-- SOURCE MATERIAL --
+++

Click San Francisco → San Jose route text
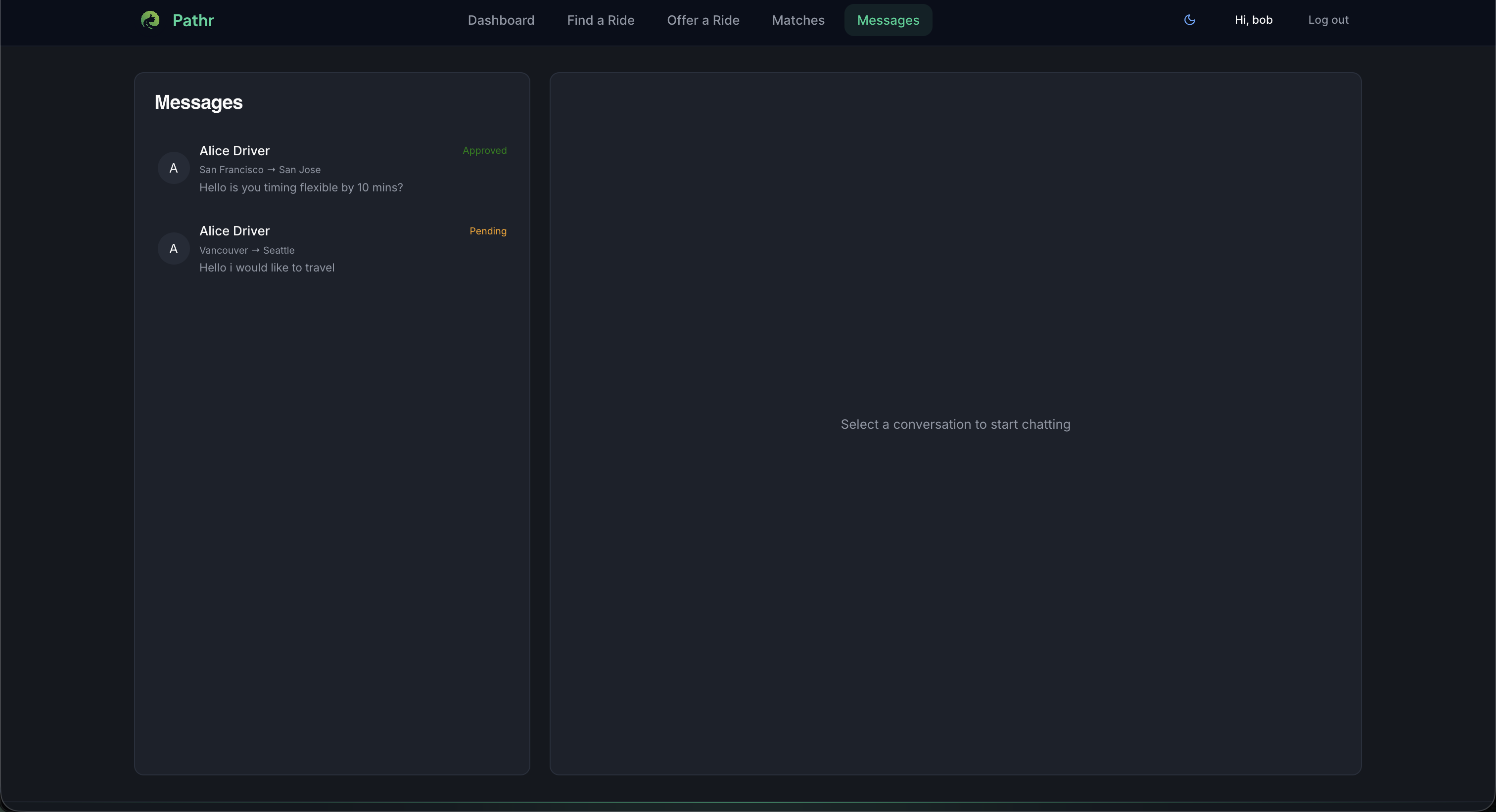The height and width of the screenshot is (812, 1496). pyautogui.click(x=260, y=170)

+++

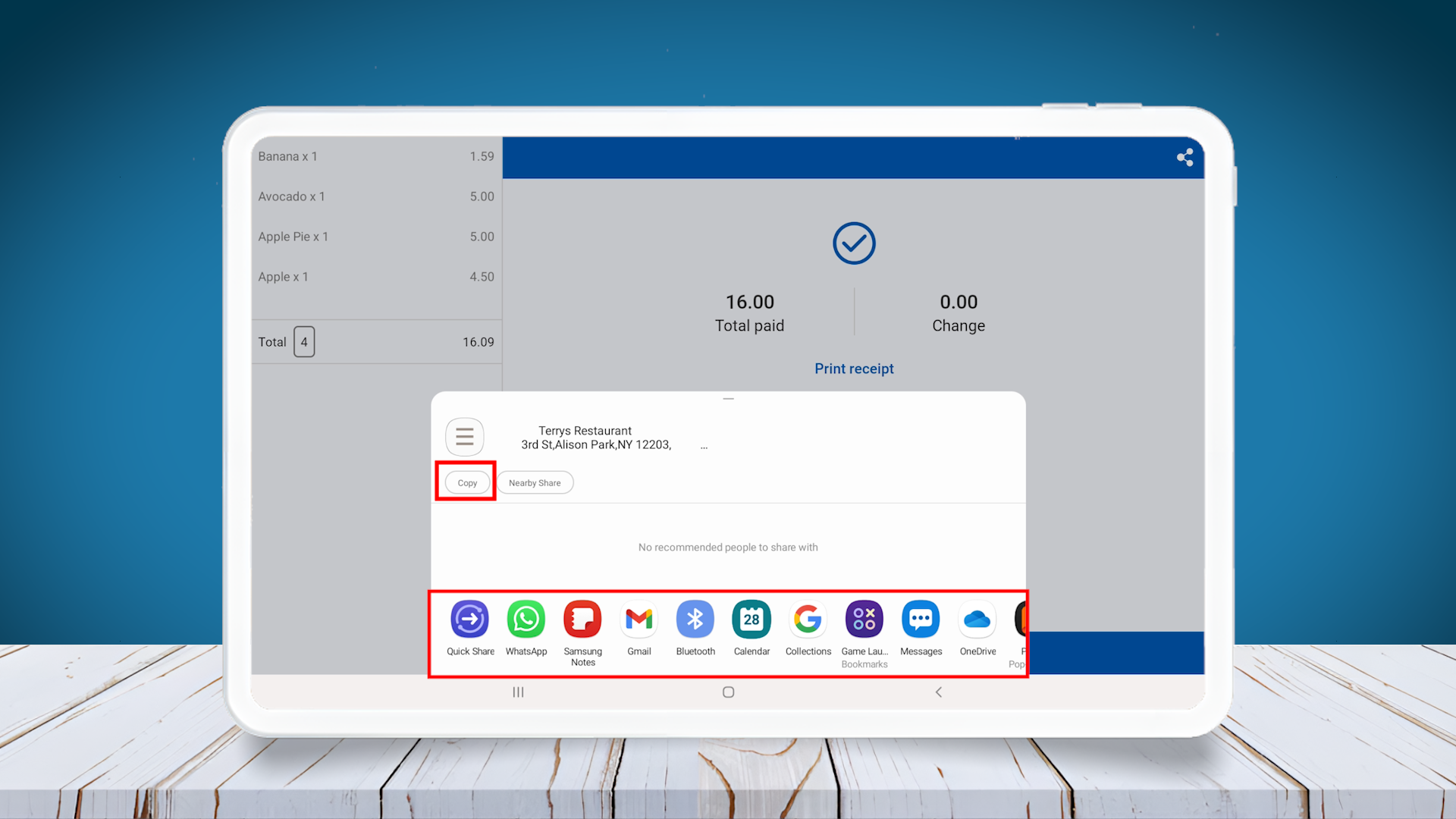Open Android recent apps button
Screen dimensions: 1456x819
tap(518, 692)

+++

-- THE REQUEST --
Count the lines above that contain the word "Francisco", and reply with the number alone.

-- WORKED ANSWER --
1